Verify whether the following are zeroes of the polynomial, indicated against them.

(i) p(x) = 3x + 1 , x = – $\frac{1}{3}$

(ii) p(x) = 5x – π , x = $\frac{4}{5}$
(iii) p(x) = x² – 1 , x = 1 , – 1
(iv) p(x) = (x+1) (x-2) , x = -1 , 2
(v) p(x) = x², x = 0
(vi) p(x) = lx+m , x = – $\frac{m}{l}$
(vii) p(x) = 3x²-1 , x = – $\frac{1}{\sqrt{3}}$ , $\frac{2}{\sqrt{3}}$
(viii) p(x) = 2x + 1 , x = $\frac{1}{2}$

Solution:

(i) p(x) = 3x + 1 , x = – $\frac{1}{3}$

p(- $\frac{1}{3}$ ) = 3 ( – $\frac{1}{3}$ ) + 1

= $- \frac{3}{3}$ + 1

= – 1 + 1

= 0

– $\frac{1}{3}$ is a zeros of p(x)

(ii) p(x) = 5x – π , x = $\frac{4}{5}$

p( $\frac{4}{5}$ ) = 5 ( $\frac{4}{5}$ ) – π

= $\frac{20}{5}$ – π

= 4 – π

x = $\frac{4}{5}$ is not zeros of p(x)

(iii) p(x) = x² – 1 , x = 1 , – 1

p(x) = x² – 1

p( 1 ) = 1² – 1

= 1 – 1

= 0

x = 1 is a zeros of p(x)

p(x) = x² – 1

p(-1) = -1² – 1

= 1 – 1

= 0

x = – 1 is a zeros of p(x)

(iv) p(x) = (x+1) (x-2) , x = – 1 , 2

p(x) = (x+1) (x-2)

p(-1) = (-1 + 1) (-1 – 2)

= 0 ( – 3 )

= 0

x = – 1 is a zeros of p(x)

p(x) = (x+1) (x-2)

p(2) = (2 + 1) (2 – 2)

= ( 3 ) ( 0 )

= 0

x = 2 is a zeros of p(x)

(v) p(x) = x², x = 0

p(x) = x²

p(0) = (0)²

= 0

x = 0 is a zeros of p(x)

(vi) p(x) = lx + m , x = – $\frac{m}{l}$

p(x) = lx + m

p(– $\frac{m}{l}$ ) = l (– $\frac{m}{l}$ ) + m

= – $\frac{l\times m}{l}$ + m

= – m + m

= 0

x = – $\frac{m}{l}$ is a zeros of p(x)

(vii) p(x) = 3x²-1 , x = – $\frac{1}{\sqrt{3}}$ , $\frac{2}{\sqrt{3}}$

p(x) = 3x²-1

p(– $\frac{1}{\sqrt{3}}$ ) = 3(– $\frac{1}{\sqrt{3}}$ )² – 1

= $\frac{3\times 1}{3}$ – 1

= 1 – 1

= 0

x = – $\frac{1}{\sqrt{3}}$ is a zeros of p(x)

p(x) = 3x²-1

p( $\frac{2}{\sqrt{3}}$ ) = 3( $\frac{2}{\sqrt{3}}$ )² – 1

= $\frac{3\times 4}{3}$ – 1

= 4 – 1

= 3 ≠ 0

x = $\frac{2}{\sqrt{3}}$ is not a zeros of p(x)

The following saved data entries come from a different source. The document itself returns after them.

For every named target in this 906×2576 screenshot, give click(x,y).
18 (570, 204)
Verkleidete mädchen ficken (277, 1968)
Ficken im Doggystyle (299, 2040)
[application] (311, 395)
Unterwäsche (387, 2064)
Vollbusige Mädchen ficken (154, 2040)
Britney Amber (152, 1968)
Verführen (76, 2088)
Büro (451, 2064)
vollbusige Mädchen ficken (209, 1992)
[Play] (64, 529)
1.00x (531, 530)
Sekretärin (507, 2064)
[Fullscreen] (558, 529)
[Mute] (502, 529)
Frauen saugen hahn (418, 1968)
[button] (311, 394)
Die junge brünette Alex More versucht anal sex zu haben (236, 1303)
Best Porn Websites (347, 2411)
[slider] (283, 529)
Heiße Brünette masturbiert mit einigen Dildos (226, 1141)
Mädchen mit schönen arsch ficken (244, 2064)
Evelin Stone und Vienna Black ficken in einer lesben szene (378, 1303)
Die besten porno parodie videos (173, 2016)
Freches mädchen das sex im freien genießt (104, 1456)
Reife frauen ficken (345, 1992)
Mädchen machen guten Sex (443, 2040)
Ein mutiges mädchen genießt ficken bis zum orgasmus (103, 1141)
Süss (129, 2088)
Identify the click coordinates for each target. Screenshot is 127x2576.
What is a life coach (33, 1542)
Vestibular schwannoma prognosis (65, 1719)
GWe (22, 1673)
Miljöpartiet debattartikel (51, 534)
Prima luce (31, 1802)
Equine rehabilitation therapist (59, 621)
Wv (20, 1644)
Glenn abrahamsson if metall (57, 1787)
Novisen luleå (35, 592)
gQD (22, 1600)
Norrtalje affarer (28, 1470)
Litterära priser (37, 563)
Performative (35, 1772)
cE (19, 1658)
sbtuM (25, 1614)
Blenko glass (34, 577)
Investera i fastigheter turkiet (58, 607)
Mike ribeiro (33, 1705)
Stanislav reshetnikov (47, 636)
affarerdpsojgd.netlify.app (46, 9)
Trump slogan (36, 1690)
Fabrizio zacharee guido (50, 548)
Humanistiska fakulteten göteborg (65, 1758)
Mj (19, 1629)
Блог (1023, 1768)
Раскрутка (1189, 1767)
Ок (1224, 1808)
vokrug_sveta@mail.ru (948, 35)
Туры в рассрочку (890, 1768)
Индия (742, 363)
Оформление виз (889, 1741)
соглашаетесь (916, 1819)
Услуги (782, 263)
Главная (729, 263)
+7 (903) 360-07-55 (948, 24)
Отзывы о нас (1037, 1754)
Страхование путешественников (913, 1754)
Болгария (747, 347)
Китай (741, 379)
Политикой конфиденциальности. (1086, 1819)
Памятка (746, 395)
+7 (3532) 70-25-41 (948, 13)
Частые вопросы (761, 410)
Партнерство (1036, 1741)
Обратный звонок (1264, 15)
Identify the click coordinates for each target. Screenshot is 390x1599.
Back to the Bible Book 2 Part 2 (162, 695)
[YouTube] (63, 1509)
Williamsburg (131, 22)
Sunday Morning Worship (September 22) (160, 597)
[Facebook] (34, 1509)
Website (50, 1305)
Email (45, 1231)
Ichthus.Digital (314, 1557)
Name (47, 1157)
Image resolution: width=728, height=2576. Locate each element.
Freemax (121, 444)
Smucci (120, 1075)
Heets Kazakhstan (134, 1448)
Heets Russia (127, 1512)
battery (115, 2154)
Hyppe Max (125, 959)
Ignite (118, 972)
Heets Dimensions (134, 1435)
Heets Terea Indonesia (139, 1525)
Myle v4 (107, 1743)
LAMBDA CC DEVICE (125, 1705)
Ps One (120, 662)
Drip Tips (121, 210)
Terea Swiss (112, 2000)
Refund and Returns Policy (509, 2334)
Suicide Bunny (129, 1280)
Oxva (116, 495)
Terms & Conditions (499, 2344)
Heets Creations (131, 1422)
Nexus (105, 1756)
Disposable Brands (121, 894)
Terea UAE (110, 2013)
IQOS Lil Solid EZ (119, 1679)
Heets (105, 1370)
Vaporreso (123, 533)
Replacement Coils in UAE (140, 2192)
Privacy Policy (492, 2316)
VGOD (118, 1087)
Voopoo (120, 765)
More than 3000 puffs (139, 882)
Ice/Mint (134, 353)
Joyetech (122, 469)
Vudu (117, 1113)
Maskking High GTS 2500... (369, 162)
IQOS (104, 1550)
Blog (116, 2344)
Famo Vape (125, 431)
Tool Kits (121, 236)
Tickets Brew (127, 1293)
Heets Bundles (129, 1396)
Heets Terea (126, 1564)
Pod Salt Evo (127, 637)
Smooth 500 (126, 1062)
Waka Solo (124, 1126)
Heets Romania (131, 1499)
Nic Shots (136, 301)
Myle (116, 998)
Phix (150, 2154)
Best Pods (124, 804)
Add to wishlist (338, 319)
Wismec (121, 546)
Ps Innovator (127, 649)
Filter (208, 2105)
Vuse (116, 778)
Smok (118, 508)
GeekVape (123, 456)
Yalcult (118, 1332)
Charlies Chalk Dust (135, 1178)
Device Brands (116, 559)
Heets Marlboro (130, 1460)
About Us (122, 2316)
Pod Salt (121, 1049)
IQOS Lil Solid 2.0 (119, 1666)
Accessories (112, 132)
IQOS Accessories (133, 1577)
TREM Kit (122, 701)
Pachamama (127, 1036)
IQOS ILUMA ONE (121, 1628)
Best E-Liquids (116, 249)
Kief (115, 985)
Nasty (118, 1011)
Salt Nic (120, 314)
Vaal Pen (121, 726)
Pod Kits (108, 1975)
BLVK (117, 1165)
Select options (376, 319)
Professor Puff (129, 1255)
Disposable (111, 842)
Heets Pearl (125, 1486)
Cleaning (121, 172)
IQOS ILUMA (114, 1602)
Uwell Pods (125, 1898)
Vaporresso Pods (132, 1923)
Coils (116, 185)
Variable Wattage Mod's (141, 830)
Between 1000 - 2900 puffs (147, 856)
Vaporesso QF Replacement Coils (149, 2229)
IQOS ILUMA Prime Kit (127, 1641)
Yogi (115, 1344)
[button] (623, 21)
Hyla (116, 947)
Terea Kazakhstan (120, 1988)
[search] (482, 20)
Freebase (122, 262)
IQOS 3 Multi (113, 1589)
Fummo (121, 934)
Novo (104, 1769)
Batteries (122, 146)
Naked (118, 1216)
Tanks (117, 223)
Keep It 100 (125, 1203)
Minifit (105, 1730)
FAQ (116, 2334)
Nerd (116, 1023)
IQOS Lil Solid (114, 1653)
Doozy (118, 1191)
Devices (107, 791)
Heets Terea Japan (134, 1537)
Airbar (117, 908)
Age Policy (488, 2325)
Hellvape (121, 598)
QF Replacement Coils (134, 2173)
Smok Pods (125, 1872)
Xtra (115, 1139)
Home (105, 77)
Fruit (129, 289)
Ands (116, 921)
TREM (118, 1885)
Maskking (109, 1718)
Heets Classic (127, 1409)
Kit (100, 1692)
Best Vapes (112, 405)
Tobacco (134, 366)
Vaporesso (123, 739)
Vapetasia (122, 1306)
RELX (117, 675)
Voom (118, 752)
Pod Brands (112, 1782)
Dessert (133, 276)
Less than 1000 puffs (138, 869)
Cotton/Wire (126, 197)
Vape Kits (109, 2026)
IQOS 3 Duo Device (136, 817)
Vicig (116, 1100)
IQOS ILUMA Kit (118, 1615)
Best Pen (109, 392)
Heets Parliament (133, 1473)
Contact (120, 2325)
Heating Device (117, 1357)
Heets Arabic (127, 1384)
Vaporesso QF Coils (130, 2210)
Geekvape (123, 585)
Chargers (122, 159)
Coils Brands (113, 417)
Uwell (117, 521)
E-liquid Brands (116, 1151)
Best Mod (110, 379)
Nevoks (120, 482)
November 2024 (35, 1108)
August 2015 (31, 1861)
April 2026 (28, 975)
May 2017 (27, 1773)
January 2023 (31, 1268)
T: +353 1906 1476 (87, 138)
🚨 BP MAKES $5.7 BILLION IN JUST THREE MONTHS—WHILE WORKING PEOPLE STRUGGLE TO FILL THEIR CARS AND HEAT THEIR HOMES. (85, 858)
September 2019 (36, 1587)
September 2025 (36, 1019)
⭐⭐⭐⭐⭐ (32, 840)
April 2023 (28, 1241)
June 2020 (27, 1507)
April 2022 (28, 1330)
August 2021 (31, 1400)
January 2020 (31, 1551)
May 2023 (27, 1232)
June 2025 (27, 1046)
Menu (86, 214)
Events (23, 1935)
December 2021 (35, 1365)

(viii) p(x) = 2x + 1 , x = $\frac{1}{2}$

p(x) = 2( $\frac{1}{2}$ ) + 1

= $\frac{2\times 1}{2}$ + 1

= 1 + 1

= 2 ≠ 0

x = $\frac{1}{2}$ is not a zeros of p(x)

Ex 2.2 Class 9 Maths Question 4.
Find the zero of the polynomial in each of the following cases :
(i) p(x) = x + 5
(ii) p(x) = x – 5
(iii) p(x) = 2x + 5
(vi) p(x) = 3x – 2
(v) p(x) = 3x

Solution:

(i) p(x) = x + 5

now p(x) = 0

then , x + 5 = 0

x = – 5

$\therefore$ – 5 is a zero of the polynomial p(x).